The just-launched robo KiwiSaver, Kōura Wealth, has established six underlying passively-managed funds with a big brand global manager to pick up most of the business.
According to the Kōura statement of investment policies and objectives (SIPO), the six funds cover three offshore equities sectors, NZ shares, local fixed income and cash.
“For our international exposures (US Equities, Rest of World Equities and Emerging Markets Equities), we will invest exclusively in funds managed by one of the large global passive fund managers,” the SIPO says.
Kōura founder, Rupert Carlyon, said the scheme would invest into offshore-listed BlackRock iShares exchange-traded funds.
“BlackRock has a great range of ESG [environmental, social and governance) ETFs too,” Carlyon said.
However, for local shares, fixed income and cash Kōura may “either invest directly in a portfolio of securities or alternatively may invest in an existing investment fund”, the SIPO says.
Carlyon said Kōura would run in-house NZ passive shares and fixed income funds, with part-owner Hobson Wealth helping out.
“It was better to build the [domestic] funds ourselves and avoid doubling up on the infrastructure and governance costs in an external product,” he said.
Kōura has no global fixed interest exposure but Carlyon said it may add the asset class as the scheme scales up.
Pricing would be “in the mid-range for passive funds”, he said.
The SIPO says the scheme would provide “investors with improved savings outcomes through advice”.
But the robo-advice process won’t be compulsory for Kōura members.
“Investors can make their own choice of investment funds to develop their own portfolio, or alternatively can choose to use the digital advice tool to invest in a Kōura Portfolio,” the disclosure document says.
Carlyon said the Kōura robo – built by a NZ-based technology firm – should go live within a couple of weeks.
“We’re in the second phase of testing now,” he said. “There’s a big opportunity to make a real difference to how people invest in KiwiSaver with robo advice.”
The Kōura system would “plug and play” directly into the scheme’s back-end administration platform, supplied by MMC.
“We needed to build the advice algorithms and front-end experience but not the whole system – we couldn’t have done this without MMC,” Carlyon said.
He said Kōura planned to offer “true customer-focused robo-advice” rather than “me-too” retirement planning calculators.
“We have to come up with something that delivers real financial advice to high standards but is also accessible,” Carlyon said.
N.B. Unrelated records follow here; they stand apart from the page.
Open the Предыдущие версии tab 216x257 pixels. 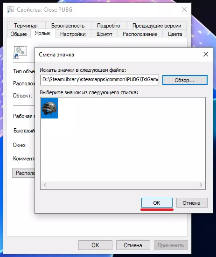click(x=157, y=25)
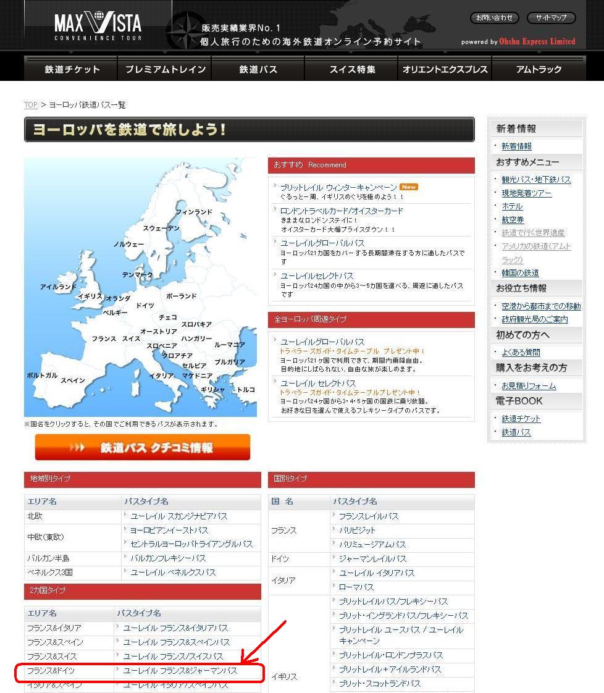Open ユーレイル スカンジナビアパス link

click(x=178, y=516)
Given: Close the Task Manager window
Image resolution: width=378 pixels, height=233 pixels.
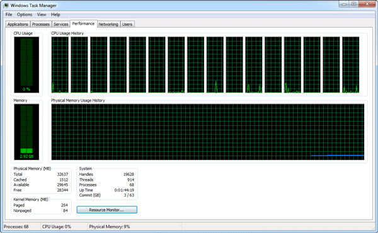Looking at the screenshot, I should tap(367, 4).
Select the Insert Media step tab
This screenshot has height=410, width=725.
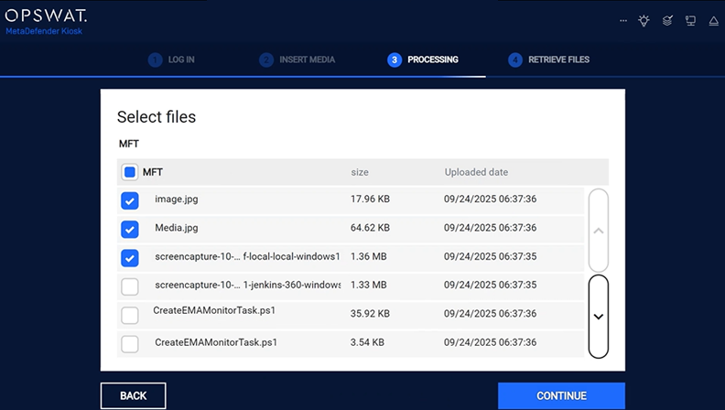(307, 59)
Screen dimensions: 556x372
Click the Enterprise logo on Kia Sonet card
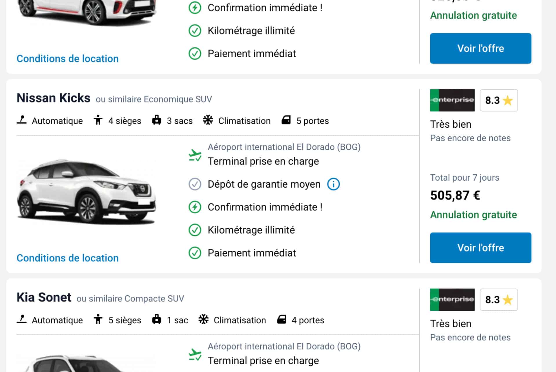[452, 300]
Kōura has been granted a robo-advice exemption by the Financial Markets Authority, joining three other firms – Nikko Asset Management, Kiwi Wealth and National Capital – operating in KiwiSaver land.
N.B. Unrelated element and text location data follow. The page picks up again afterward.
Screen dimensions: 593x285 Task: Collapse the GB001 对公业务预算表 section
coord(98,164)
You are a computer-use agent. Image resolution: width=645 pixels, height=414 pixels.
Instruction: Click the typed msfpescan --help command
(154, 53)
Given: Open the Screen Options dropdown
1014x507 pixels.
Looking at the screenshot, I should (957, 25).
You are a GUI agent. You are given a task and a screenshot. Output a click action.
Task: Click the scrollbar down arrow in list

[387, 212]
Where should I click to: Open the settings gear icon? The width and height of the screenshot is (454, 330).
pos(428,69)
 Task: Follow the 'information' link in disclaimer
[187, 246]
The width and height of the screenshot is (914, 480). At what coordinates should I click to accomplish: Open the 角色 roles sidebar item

The scheme also marks the second win in the licensed supervisor market for the now Australian-owned Heritage Trustees. As reported this week, Heritage also won the supervisor gig from another local passive scheme start-up, Kernel Wealth. Kernel lodged official documents just two days before Kōura.
Melbourne-headquartered business, Sargon, bought the loss-making Heritage last December, restructuring the business last month under a “technology-enabled” model that saw several senior staff exit.
The FMA licensed Heritage late in 2017, allowing the firm to compete for KiwiSaver and other retail investment fund supervisor business.
MMC is custodian and administrator for the Kōura scheme.
Hobson Wealth, headed by Warren Couillault, owns about 45 per cent of Kōura with Carlyon holding most of the remaining shares. In August, two new directors – David Moore, director of a Napier food retailer, and Hobson director, Anna Scott – joined Carlyon and Couillault on the Kōura board.